4. Why do you carry out the experiments infecting with L. infantum? dogs are usually affected by L. tropica or L. major
Author Response
Please see the attachment.
Author Response File: Author Response.pdf
Round 2
Reviewer 1 Report
The work improved a lot, however, the scheme of treatment needs to be rewritten.
For example: on day, animals received [A] ug of L.b whole antigen plus [B] of MPL; on day 2 [C] ug of L.b whole antigen plus [D] of MPL, etc. If the authors will not wish to detail this scheme in the text, at least add a table containing how the whole treatment was performed.
I am asking that because if other groups want to replicate this experiment, it will not be possible because details are missing.
Author Response
Dear Reviewer#1,
As Suggested we rewrite and improve the description of the treatment scheme as follows:
In the first series of treatment, dogs received increasing concentrations of the vaccine antigen as described: day 1, dogs received 60 μg of L. braziliensis antigen protein + 5 μg of MPL in 1 mL of sterile 0.9% saline; day 2, dogs received 120 μg of L. braziliensis antigen protein + 10 μg of MPL in 1 mL of sterile 0.9% saline; day 3, dogs received 180 μg of L. braziliensis antigen protein + 15 μg of MPL in 1 mL of sterile 0.9% saline; day 4, dogs received 240 μg of L. braziliensis antigen protein + 20 μg of MPL in 1 mL of sterile 0.9% saline; day 5, dogs received 300 μg of L. braziliensis antigen protein + 25 μg of MPL in 1 mL of sterile 0.9% saline. From day 6 to day 10, dogs received 300 μg of L. braziliensis antigen protein + 25 μg of MPL in 1 mL of sterile 0.9% saline, daily and 10 days of interval was given for the second series. In second and third series, 300 μg of L. braziliensis antigen protein + 25 μg of MPL in 1 mL of sterile 0.9% saline was injected by subcutaneous route daily for 10-days with 10 days of interval between each series [17]. A similar treatment regimen was used for the adjuvant alone (MPL group). In the first series of MPL treatment, dogs received increasing concentrations of the adjuvant as described: day 1, dogs received 5 μg of MPL in 1 mL of sterile 0.9% saline; day 2, dogs received 10 μg of MPL in 1 mL of sterile 0.9% saline; day 3, dogs received 15 μg of MPL in 1 mL of sterile 0.9% saline; day 4, dogs received 20 μg of MPL in 1 mL of sterile 0.9% saline; day 5, dogs received 25 μg of MPL in 1 mL of sterile 0.9% saline. From day 6 to day 10, dogs received 25 μg of MPL in 1 mL of sterile 0.9% saline, daily and 10 days of interval was given for the second series. In second and third series, 25 μg of MPL in 1 mL of sterile 0.9% saline was injected by subcutaneous route daily for 10-days with 10 days of interval between each series [17].
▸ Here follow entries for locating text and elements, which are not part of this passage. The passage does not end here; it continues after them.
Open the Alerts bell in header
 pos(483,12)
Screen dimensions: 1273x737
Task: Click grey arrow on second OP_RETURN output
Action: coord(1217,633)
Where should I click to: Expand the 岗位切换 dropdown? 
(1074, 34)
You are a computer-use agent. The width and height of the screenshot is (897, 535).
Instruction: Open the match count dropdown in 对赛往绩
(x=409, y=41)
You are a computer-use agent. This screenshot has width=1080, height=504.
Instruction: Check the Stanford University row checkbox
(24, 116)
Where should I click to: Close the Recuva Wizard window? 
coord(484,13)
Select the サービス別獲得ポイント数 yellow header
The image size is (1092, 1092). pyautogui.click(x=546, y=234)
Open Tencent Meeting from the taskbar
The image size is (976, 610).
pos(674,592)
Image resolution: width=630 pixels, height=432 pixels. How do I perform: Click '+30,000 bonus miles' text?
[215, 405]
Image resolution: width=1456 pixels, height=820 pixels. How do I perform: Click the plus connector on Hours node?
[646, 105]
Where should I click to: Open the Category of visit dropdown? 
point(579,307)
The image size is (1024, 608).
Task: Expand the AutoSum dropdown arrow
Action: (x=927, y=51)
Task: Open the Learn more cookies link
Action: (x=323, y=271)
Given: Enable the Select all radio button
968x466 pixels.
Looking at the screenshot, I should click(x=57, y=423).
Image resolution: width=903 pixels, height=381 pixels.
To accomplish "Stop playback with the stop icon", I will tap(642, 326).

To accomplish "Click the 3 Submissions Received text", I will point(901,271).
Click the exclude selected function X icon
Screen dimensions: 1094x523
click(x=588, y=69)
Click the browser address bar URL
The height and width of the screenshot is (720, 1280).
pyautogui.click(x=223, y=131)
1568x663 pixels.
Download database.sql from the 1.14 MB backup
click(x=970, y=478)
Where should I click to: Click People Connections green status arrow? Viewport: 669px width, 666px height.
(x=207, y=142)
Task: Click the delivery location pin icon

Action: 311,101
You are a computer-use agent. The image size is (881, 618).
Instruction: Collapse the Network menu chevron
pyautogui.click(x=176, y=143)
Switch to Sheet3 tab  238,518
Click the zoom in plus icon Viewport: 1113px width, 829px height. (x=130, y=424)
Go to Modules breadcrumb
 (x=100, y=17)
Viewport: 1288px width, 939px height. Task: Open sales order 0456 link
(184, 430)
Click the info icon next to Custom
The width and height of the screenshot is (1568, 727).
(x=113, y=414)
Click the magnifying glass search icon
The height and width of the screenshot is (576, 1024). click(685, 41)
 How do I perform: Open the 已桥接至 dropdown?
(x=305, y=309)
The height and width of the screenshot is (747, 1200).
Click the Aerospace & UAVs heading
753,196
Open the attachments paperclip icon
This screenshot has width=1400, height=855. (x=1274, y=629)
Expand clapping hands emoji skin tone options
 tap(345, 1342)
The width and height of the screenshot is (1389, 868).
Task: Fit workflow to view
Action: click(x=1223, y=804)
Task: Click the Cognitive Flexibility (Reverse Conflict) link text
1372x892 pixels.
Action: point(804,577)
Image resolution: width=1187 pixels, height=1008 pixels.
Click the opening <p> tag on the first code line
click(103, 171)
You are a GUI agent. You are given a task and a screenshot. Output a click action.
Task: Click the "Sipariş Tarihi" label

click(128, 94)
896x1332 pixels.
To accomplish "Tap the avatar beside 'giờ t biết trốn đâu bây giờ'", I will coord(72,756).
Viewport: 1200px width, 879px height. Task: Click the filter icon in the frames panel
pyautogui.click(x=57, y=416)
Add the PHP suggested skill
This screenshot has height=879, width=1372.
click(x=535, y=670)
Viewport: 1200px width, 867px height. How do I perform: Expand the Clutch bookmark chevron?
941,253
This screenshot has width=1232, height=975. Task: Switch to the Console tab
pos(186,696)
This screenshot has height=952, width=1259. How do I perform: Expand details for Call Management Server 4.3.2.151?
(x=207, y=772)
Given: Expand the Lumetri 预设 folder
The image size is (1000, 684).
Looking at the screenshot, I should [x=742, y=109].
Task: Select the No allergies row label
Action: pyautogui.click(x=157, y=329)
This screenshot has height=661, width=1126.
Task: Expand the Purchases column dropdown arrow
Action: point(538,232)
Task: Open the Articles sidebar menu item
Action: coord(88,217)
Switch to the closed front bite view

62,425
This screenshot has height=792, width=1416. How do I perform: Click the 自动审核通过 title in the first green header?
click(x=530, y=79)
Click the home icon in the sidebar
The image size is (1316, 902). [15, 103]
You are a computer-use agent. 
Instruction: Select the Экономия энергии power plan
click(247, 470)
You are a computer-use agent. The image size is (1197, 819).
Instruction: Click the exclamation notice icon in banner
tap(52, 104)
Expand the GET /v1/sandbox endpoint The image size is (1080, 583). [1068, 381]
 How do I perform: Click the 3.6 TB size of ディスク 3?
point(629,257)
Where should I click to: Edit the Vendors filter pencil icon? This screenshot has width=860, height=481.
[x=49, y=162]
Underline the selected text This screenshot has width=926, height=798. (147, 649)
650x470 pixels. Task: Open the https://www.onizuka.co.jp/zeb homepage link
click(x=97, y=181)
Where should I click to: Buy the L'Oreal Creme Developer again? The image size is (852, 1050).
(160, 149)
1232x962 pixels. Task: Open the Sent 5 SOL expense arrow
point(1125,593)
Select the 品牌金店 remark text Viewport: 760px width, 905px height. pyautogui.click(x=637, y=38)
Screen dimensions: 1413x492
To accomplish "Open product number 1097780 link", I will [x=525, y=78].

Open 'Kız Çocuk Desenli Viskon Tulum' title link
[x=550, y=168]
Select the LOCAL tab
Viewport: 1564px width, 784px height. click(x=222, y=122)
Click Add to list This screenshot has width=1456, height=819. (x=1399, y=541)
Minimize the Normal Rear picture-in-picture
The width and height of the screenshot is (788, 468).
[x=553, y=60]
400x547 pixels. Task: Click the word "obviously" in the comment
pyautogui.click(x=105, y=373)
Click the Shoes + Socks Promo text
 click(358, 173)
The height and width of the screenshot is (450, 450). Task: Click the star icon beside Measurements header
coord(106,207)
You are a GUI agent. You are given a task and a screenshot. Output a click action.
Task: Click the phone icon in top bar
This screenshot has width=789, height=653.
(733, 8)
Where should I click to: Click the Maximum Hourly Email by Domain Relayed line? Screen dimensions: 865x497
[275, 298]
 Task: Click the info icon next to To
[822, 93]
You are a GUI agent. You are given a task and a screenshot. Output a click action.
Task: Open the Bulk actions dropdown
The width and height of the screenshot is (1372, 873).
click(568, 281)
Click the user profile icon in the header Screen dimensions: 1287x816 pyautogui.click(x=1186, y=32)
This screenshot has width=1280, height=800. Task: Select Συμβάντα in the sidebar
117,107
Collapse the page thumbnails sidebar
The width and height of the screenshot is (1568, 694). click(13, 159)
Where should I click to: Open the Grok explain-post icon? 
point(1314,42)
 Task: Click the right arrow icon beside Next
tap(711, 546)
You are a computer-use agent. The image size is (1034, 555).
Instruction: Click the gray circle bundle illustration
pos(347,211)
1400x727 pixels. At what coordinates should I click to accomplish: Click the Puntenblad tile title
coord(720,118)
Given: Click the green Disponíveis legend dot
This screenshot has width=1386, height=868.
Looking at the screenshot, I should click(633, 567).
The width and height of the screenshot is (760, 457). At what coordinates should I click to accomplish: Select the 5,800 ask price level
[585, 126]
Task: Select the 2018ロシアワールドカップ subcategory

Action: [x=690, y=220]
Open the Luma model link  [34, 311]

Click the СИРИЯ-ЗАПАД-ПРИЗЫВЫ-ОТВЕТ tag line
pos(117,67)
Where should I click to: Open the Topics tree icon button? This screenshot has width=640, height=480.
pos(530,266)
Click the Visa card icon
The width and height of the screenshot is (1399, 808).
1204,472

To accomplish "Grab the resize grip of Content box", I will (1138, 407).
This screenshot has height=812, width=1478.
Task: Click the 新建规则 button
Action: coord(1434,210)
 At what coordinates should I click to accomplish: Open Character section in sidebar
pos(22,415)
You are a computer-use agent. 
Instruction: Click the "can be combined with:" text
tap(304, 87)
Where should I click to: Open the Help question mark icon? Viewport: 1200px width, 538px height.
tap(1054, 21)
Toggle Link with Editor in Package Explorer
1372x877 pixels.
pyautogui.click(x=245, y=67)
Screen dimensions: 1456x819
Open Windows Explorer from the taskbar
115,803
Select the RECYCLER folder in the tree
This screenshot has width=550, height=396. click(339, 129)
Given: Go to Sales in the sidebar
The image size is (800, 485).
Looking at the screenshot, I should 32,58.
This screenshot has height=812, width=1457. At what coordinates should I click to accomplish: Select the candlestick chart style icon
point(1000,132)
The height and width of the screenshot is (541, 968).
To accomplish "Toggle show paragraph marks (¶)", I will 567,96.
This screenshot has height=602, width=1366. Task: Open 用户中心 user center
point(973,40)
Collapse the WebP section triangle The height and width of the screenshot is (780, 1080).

We believe that the requested changes and the contributions of the Reviewer#1 have significantly improved the quality and understanding of our manuscript. We would like to thank the Pathogens members for your attention in revising this article and hope that it is now compatible with the high quality of Pathogens prints and that the revised version is now acceptable for publication.